Edited by Giacinto Favalli
Labour law and HR management: what is the relationship? An in-depth knowledge of labour relations legislation is essential for those working in human resources management. Close cooperation with a lawyer specialised in this field is now essential for companies, all the more so in a context of rapid technological evolution and, consequently, of constant regulatory changes.
What is labour law?
Labour law is the set of rules that regulate the employment relationship, with the function of protecting the weaker party, offsetting the imbalance of power between the parties to the contract.It is a branch of private law, which over time, has acquired its own autonomy in terms of both procedure (labour disputes are subject to a special rite) and training: today it is recognised as one of the areas of specialisation within the legal profession.
Labour law and HR: what is the relationship?
Employment law is a complex field that is subject to frequent changes (also under the influence of EU provisions), which requires specific expertise from the lawyer specialising in it. Precisely for this reason, the labour lawyer has become one of the professionals of reference for HR departments, both for the ‘ordinary’ management of labour relations (recruitment, transfers, individual dismissals, disciplinary measures etc.), and – above all – in the case of company reorganisation processes (organisational changes, staff reductions, recourse to social support payments, outsourcing, tenders, etc.).Collaboration between companies and the legal specialist in the definition of corporate strategies and, in particular, of their implementation methods, in fact, makes it possible to manage and minimise the risks arising from the incorrect application of the rules and principles of labour law. Companies, especially the larger ones, have become accustomed to considering the labour lawyer as an interlocutor to be involved not only in the event of legal disputes, but also for a correct approach to the complex issues that labour law poses almost daily to the attention of HR departments. A wrong decision from a legal point of view, in fact, usually results in higher costs and also in organisational dysfunctions caused by situations of conflict within the company.
Intertwining with other areas of law
Moreover, labour law is intertwined with mutual influence, with other areas of law which may affect the management of labour relations in various ways. Think, for example, of the Privacy Code (as recently amended by the GDPR), corporate liability under Law No. 231/2001, or even the provisions of the Bank of Italy on remuneration policies and the organic relationship between companies and directors, etc. These regulatory entanglements open up further spaces for collaboration between companies and labour law specialists, which have particularly developed in recent years.

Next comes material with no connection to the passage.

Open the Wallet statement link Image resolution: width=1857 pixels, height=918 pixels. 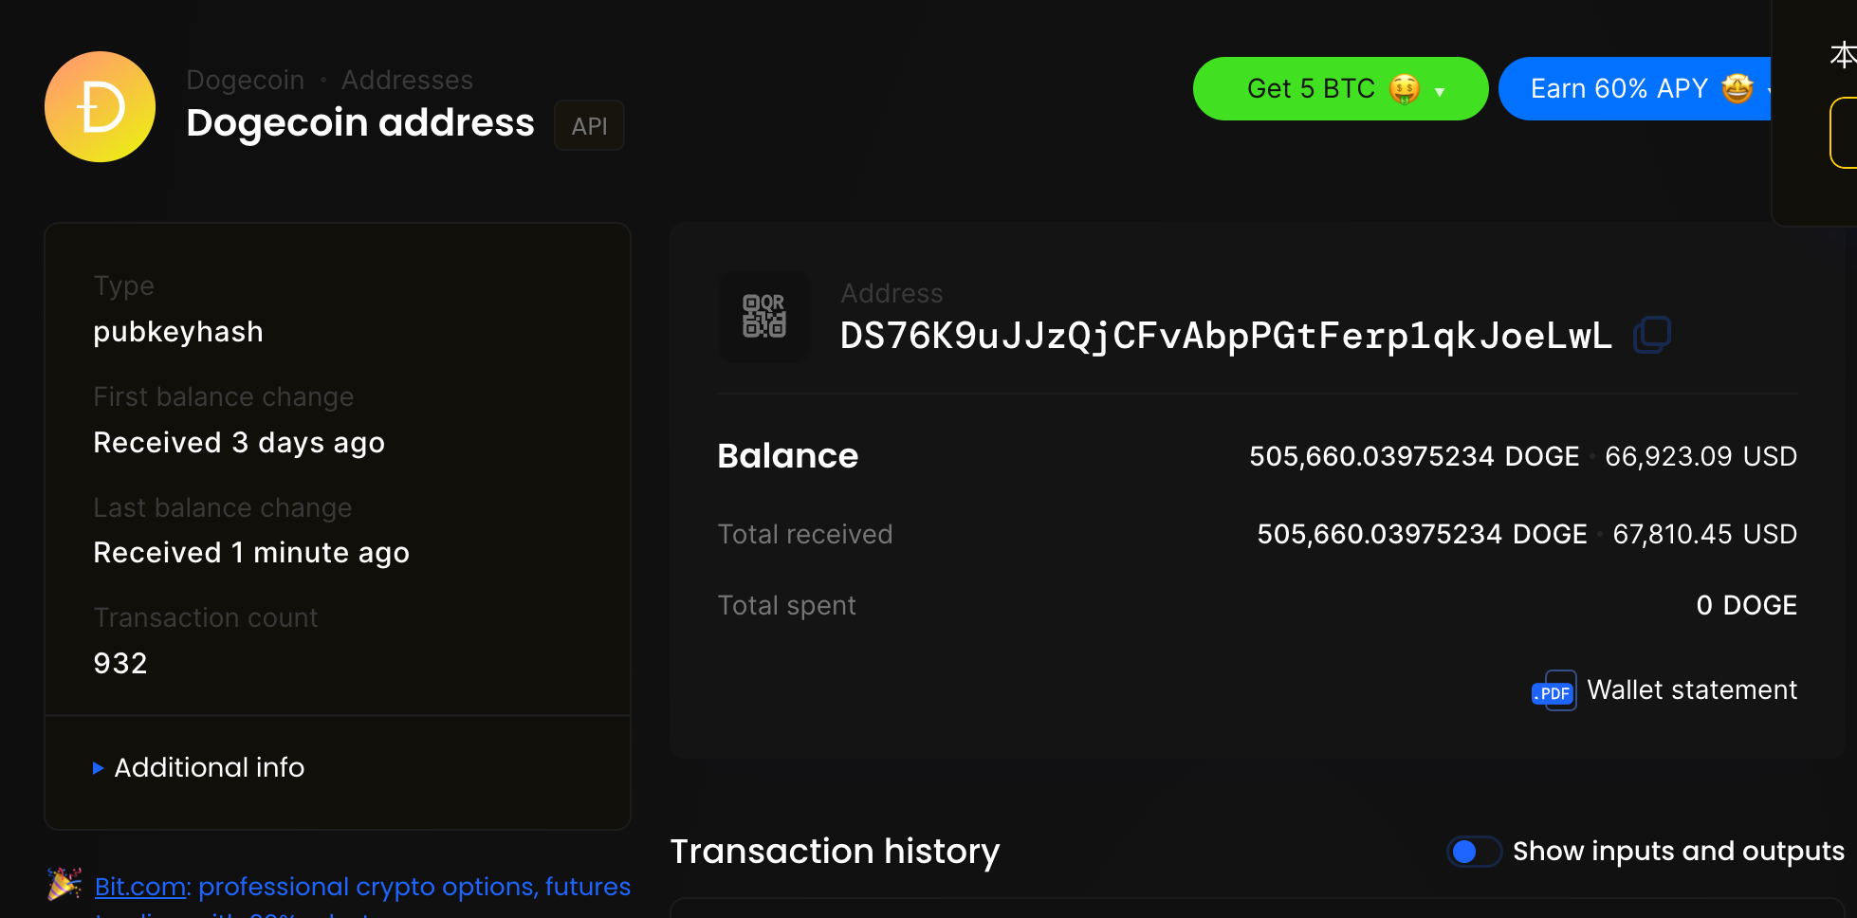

Labour law and technological innovation
Last but not least, it must be considered that technological innovation also presents complex and relevant problems in terms of labour law, both for companies and workers. It is undoubtedly a highly topical issue. For example, think of the controls on employees’ activities at work on digital platforms, regulated by the algorithms that determine their operation; think of remote working or artificial intelligence, which pose problems and issues that have never arisen before.These are phenomena in constant evolution, from which emerge – in perspective – new work models, which require an updating of the rules of law in order to reconcile, on the one hand, the needs of businesses and, on the other hand, the protection of workers, no longer intended only as a guarantee of adequate remuneration, but as attention to a broader range of personal rights (including work/life balance, prohibition of discrimination, safety, etc.).In short, a correct definition of HR strategies cannot disregard an adequate assessment of the limits – and, at the same time, of the opportunities – that may derive from the principles of labour law, which permeate every phase of the employment relationship, from its establishment to its termination. Knowledge of and respect for the rules, in fact, are the unavoidable prerequisite for the correct and efficient management of human resources within any company.